Reversal has also been highlighted by the pioneering work of people like Dr. David Unwin, whom I visited recently. Four years ago, he was challenged by a patient who reversed her diabetes by ignoring the standard advice and by adopting a low-carbohydrate diet. Dr. Unwin was so struck by the change in her quality of life that he started advising low-carbohydrate diets routinely to his patients with diabetes, with remarkable results. He has since published details of his experience, that has seen many people reverse their diabetes, and at the same time generated savings of tens of thousands of pounds a year as a result of people coming off medication.
But some seem to want to ration hopeDespite this, I have seen influential figures in the NHS saying that reversal isn’t for everyone and we should not raise hopes; in a recent radio interview, a spokesperson for Diabetes UK said that we shouldn’t use the word ‘reversal’ but ‘remission’ of type 2 diabetes, because if one reverts to an unhealthy lifestyle, the diabetes will return. I felt like screaming out loud when I heard that. Why the focus on failure? What about the message of hope?
Remission is something that happens to someone. Such as would have been the case if my father’s treatment had been successful. Reversal, on the other hand, is a process that precisely describes what happens to the pathological changes that cause type 2 diabetes, when someone changes their lifestyle. Unlike with cancer treatment, this is not as a result of drugs. The diabetes is reversed as a direct result of actions by the individual to change their lifestyle.

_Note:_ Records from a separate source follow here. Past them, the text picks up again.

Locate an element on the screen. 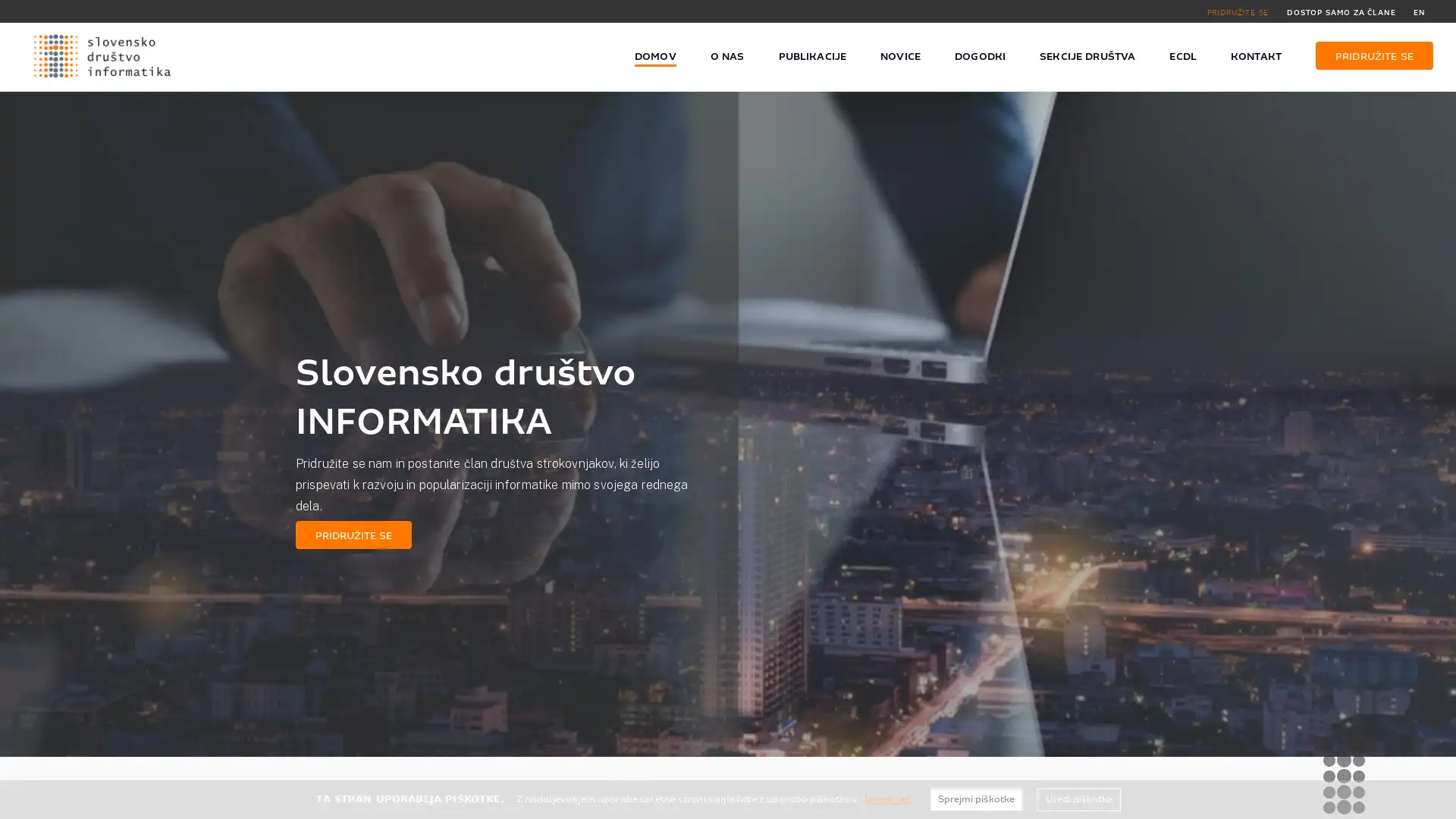 The image size is (1456, 819). Sprejmi piskotke is located at coordinates (975, 799).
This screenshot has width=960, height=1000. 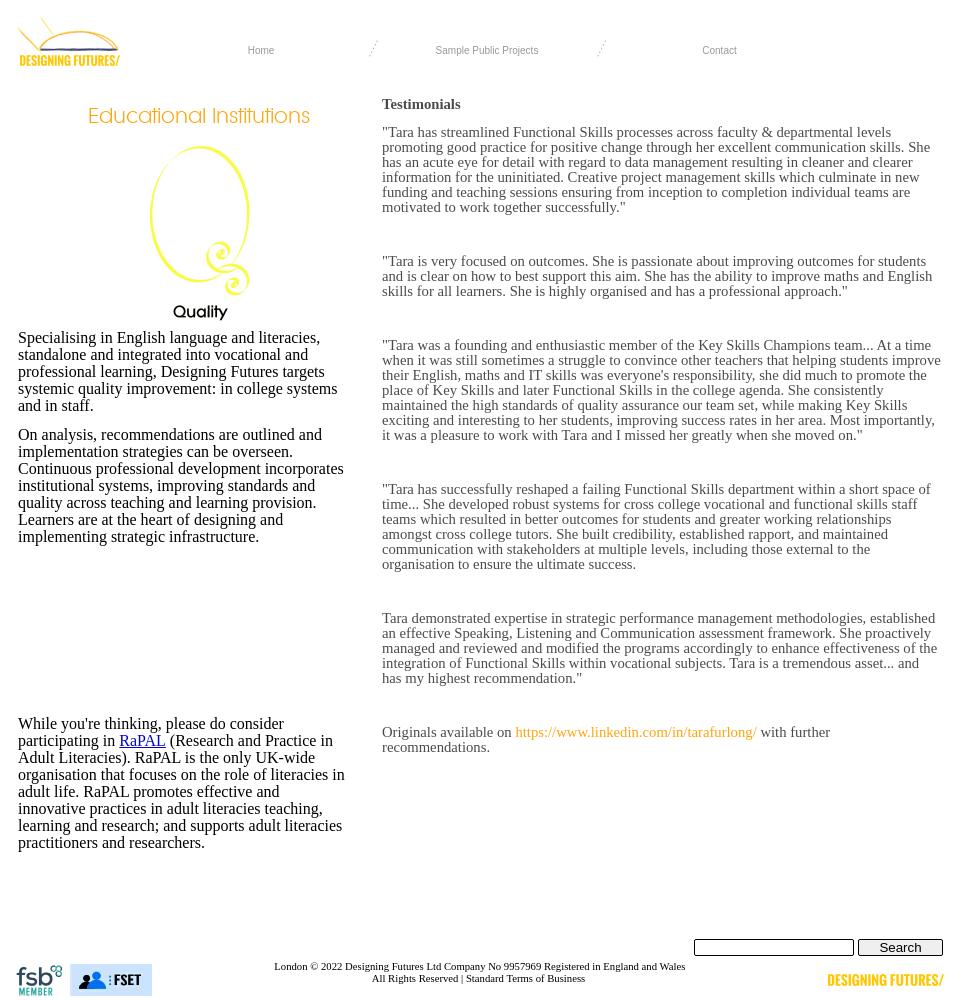 I want to click on 'Sample Public Projects', so click(x=485, y=50).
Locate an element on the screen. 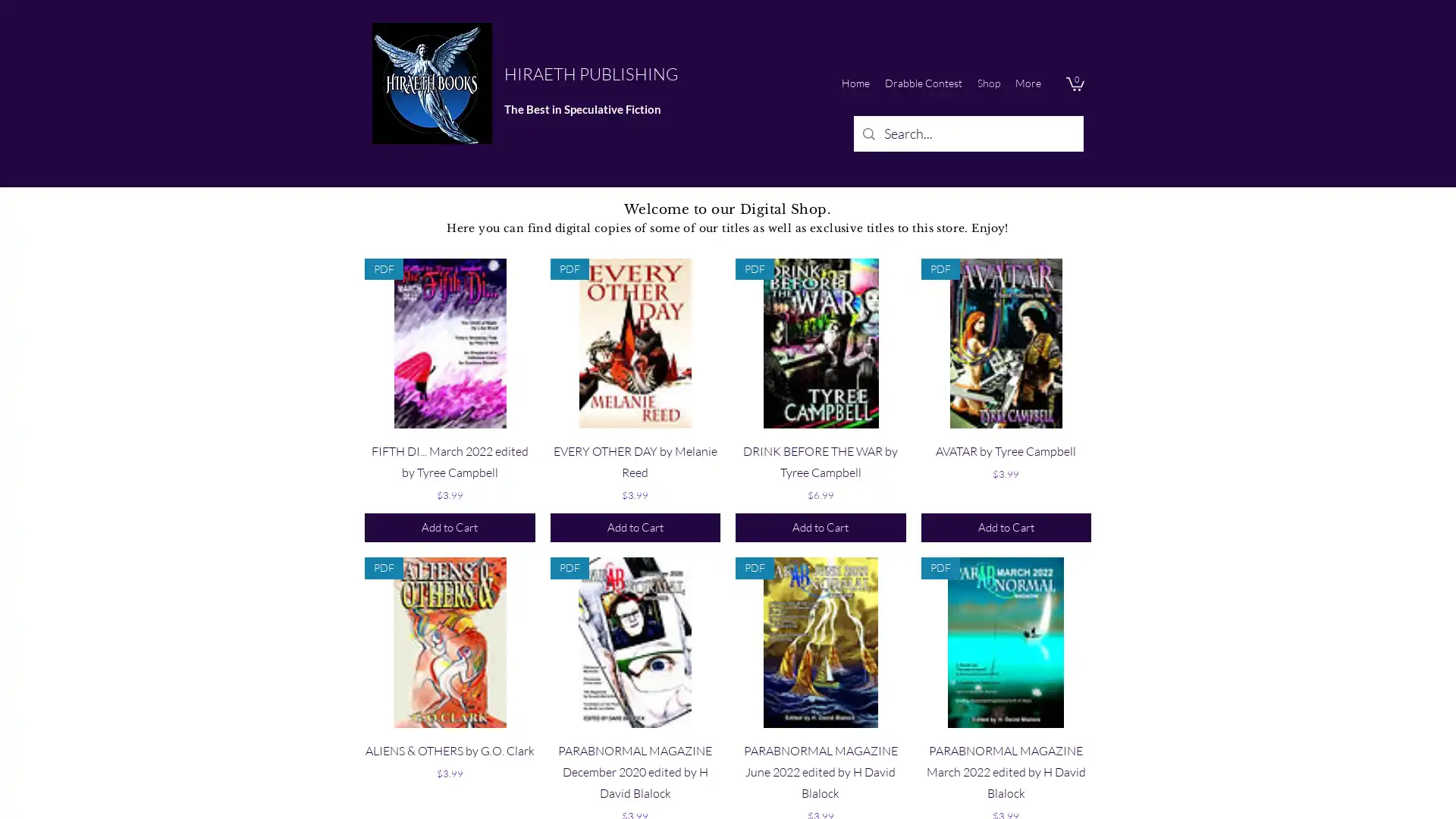  Quick View is located at coordinates (819, 447).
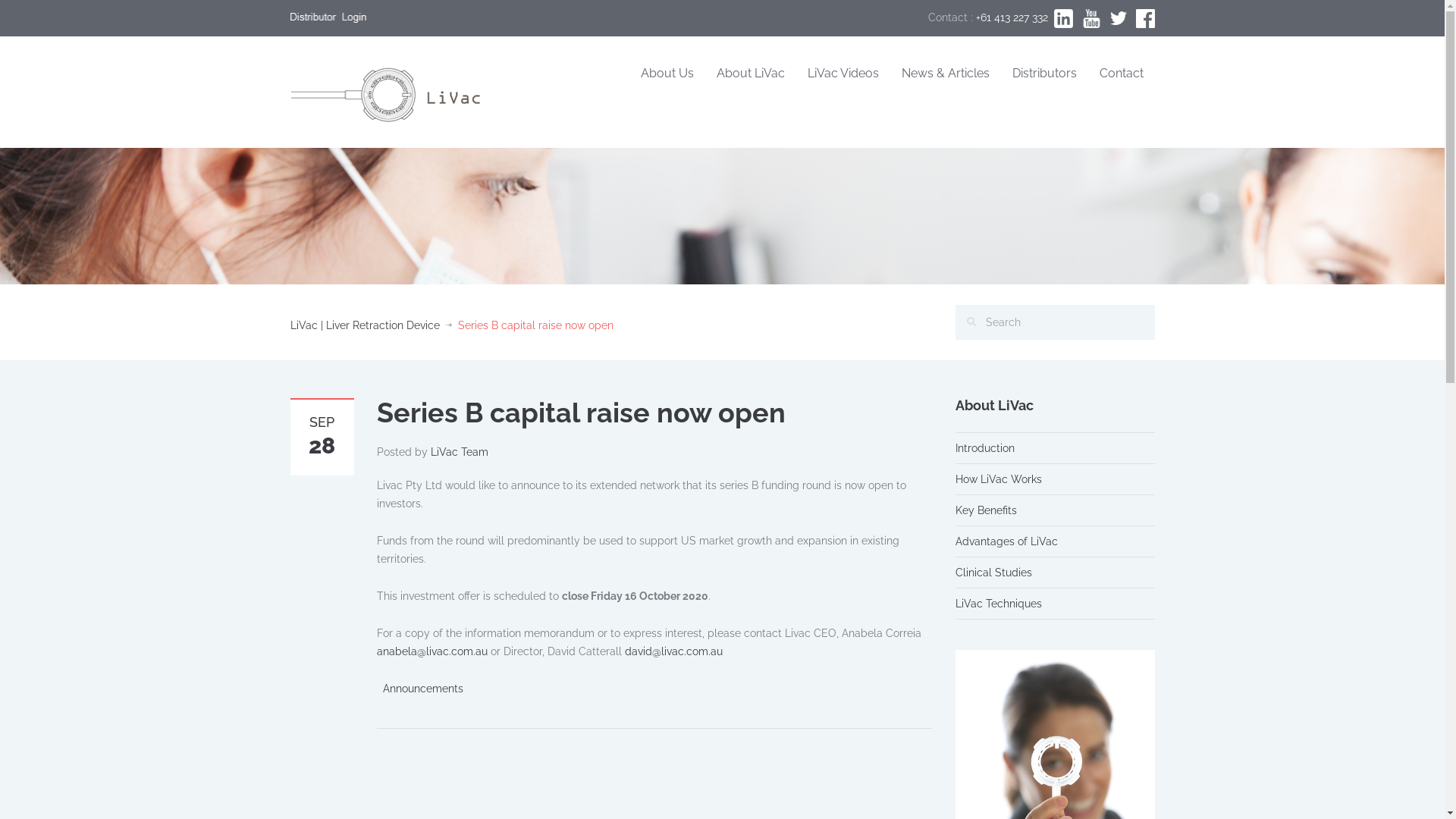  I want to click on 'Announcements', so click(422, 688).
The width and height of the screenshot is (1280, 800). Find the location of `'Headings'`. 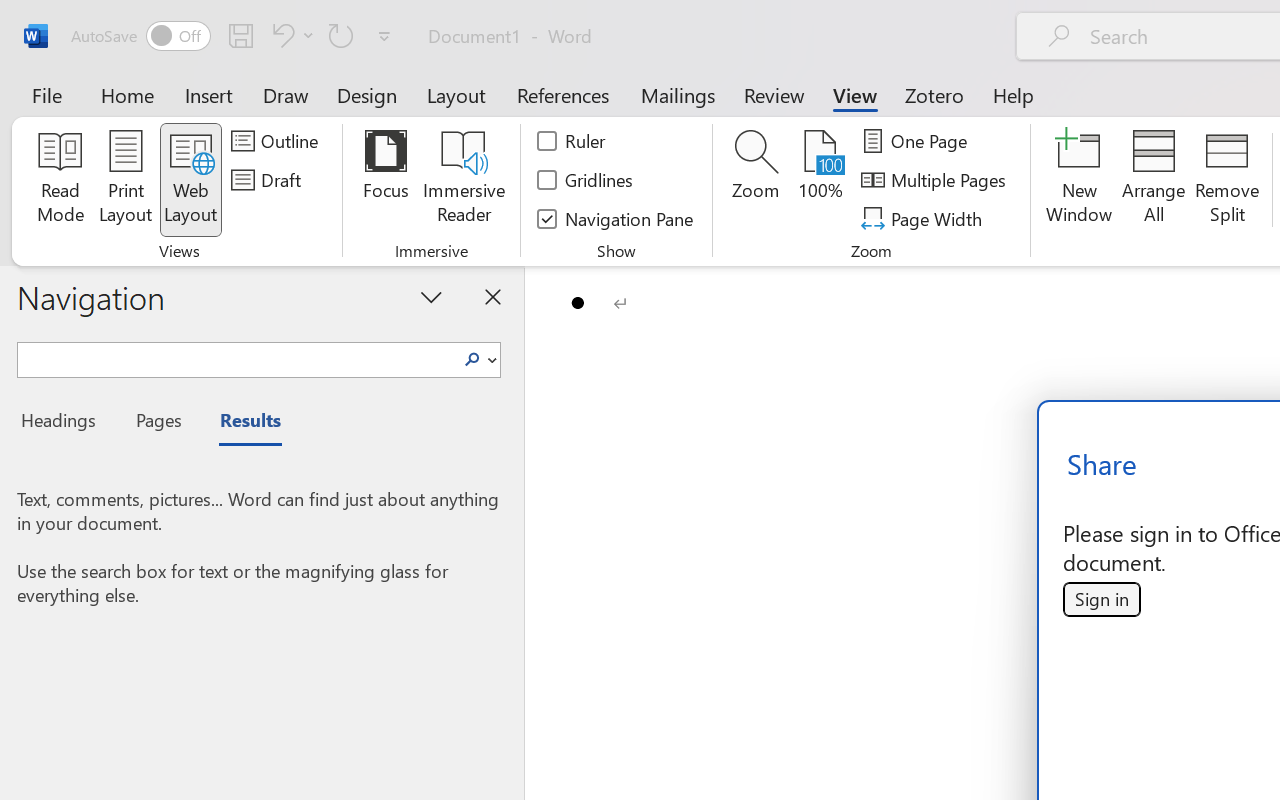

'Headings' is located at coordinates (65, 423).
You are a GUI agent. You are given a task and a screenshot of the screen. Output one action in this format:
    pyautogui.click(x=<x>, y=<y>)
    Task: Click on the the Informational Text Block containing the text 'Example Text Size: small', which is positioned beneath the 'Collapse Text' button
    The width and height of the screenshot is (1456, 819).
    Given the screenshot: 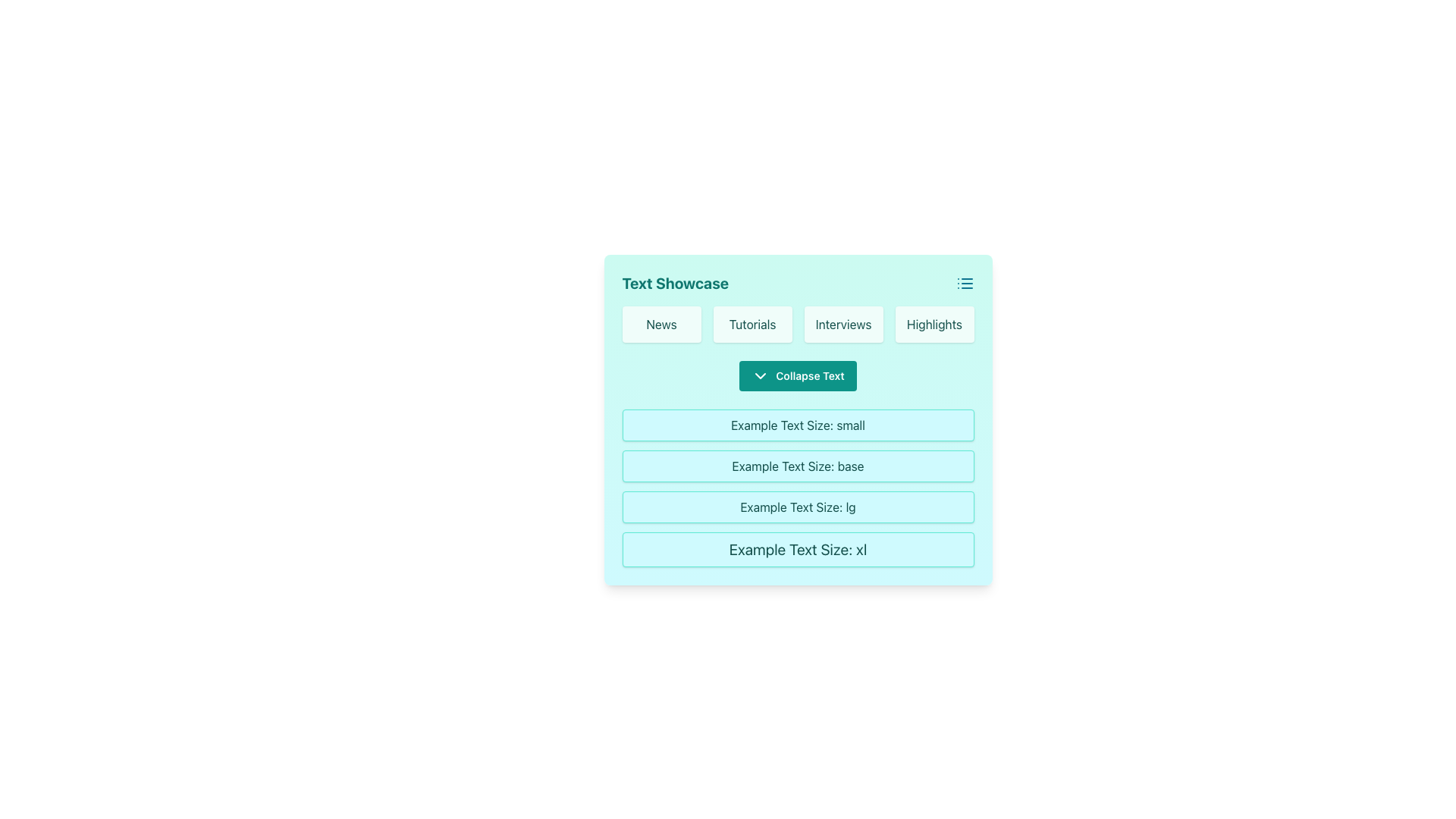 What is the action you would take?
    pyautogui.click(x=797, y=420)
    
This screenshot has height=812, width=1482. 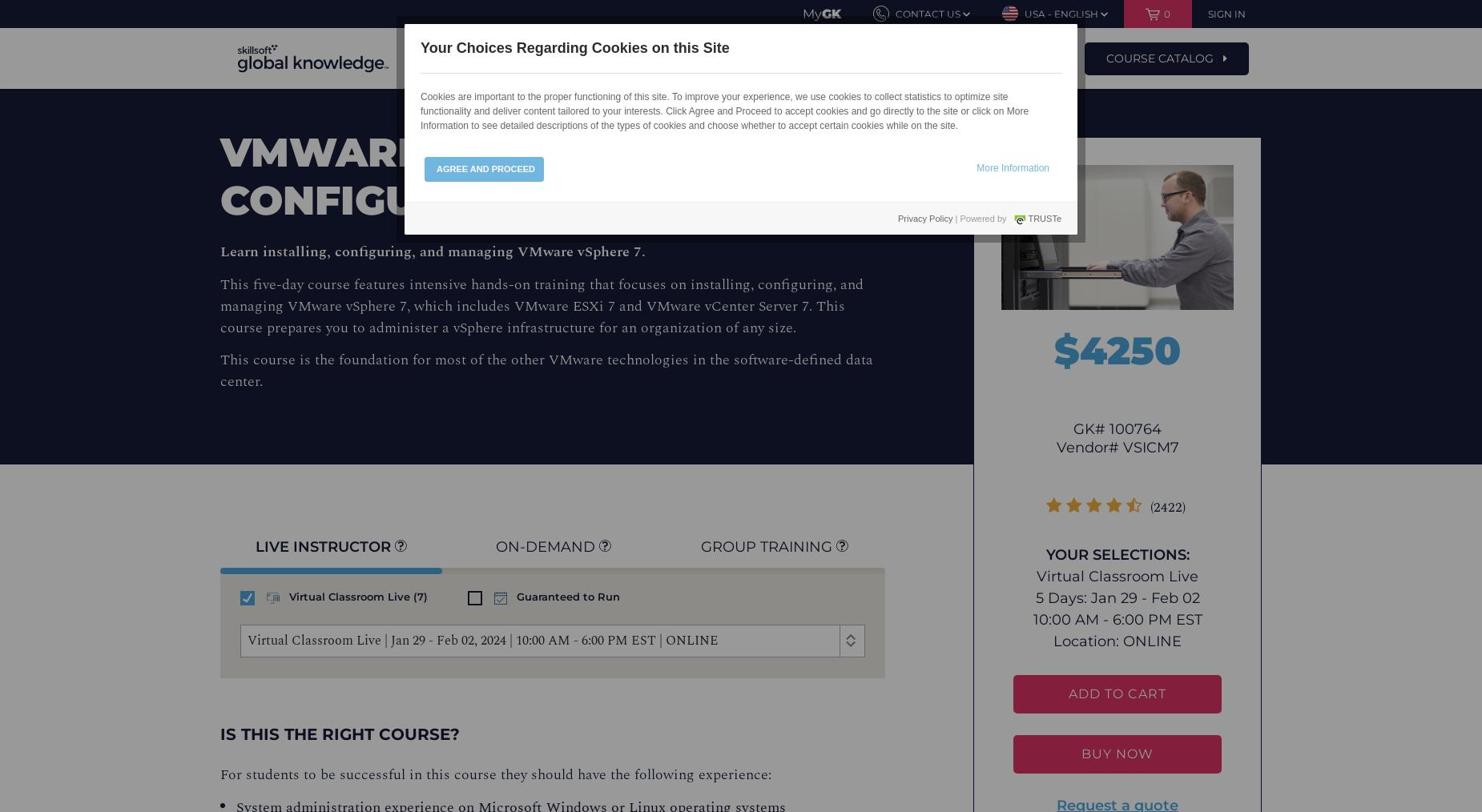 What do you see at coordinates (339, 733) in the screenshot?
I see `'Is This The Right Course?'` at bounding box center [339, 733].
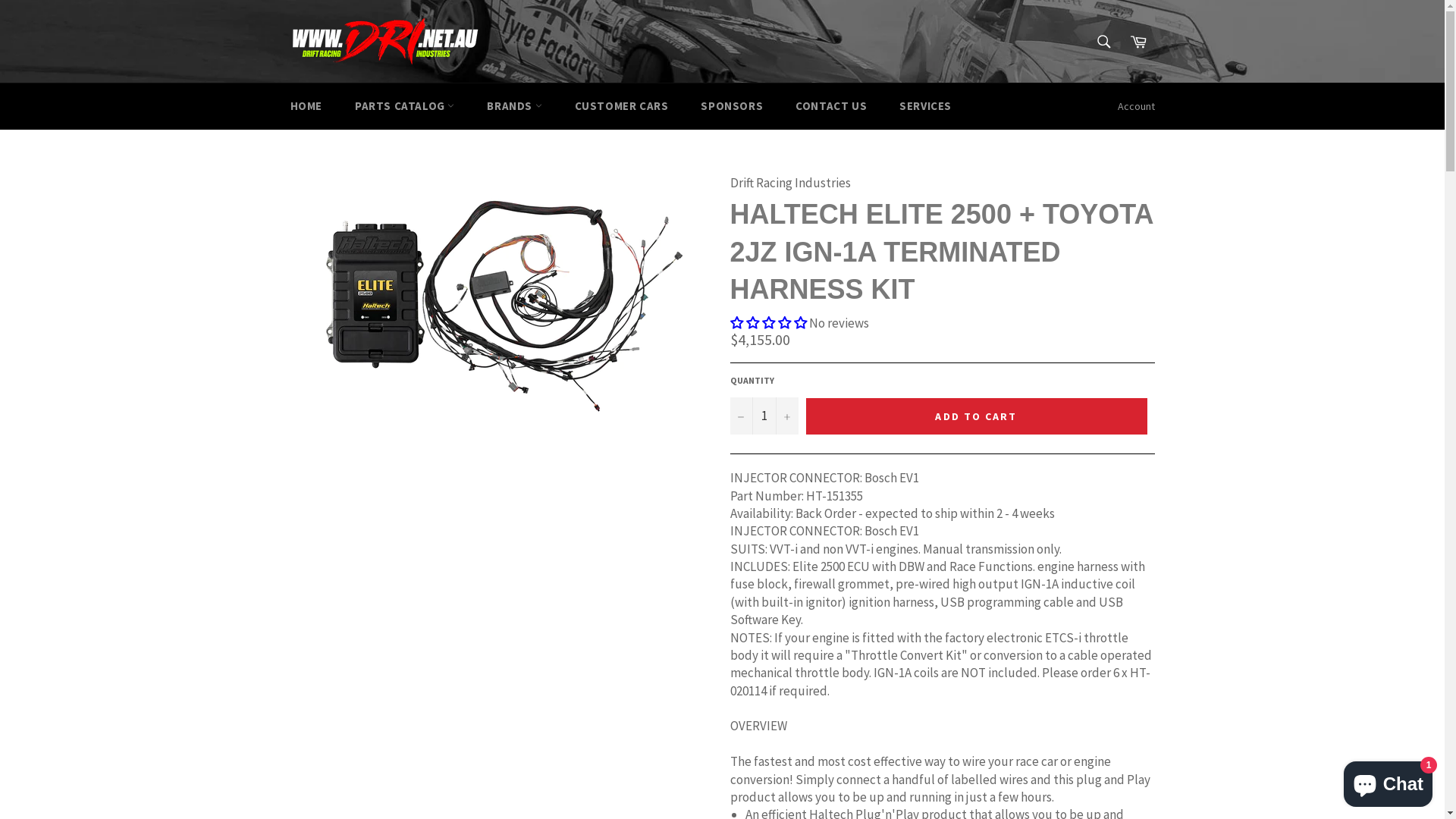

Yes, it is still early days; yes, we still do not know the best route to achieving reversal, or the extent to which an individual can reverse their diabetes. It is likely to be different for different people. But let us not use this uncertainty to deny people the knowledge that type 2 diabetes can be reversed, and that lifestyle changes are effective in achieving it. And please, let us not shy away from using the term reversal. Above all, let’s bring hope to our approach to type 2 diabetes. Even if the chances for an individual are slim, should we not focus on the hope of even a small chance of a positive outcome?
It makes good economic sense tooThere is also a compelling economic argument to promote reversal. The traditional model, that treats type 2 diabetes as an illness that requires medication, often without addressing the lifestyle factors that contributed to it, is failing to improve the outcome for many individuals affected. This is despite billions of healthcare dollars and pounds and euros being spent every year on diabetes, money that most health systems can ill afford. Adopting lifestyle approaches to prevention of type 2 diabetes is cost-effective and often cost-saving; the accumulating evidence that lifestyle approaches enable people to reverse their diabetes and stop taking medications suggests this too will be cost-saving. There is no doubt that medications will still be needed by many, but their effectiveness will be so much greater if they are used to enhance the effect of lifestyle change rather than as a substitute for it.
So, if you have type 2 diabetes, please consider what lifestyle changes you can make to help reverse it. If you are a health professional that manages people with type 2 diabetes, please consider adopting reversal as the preferred goal of treatment. And if you have a role in public health, please consider the benefit to public health and health finances, of striving for reversal of type 2 diabetes. And let us all start talking about it.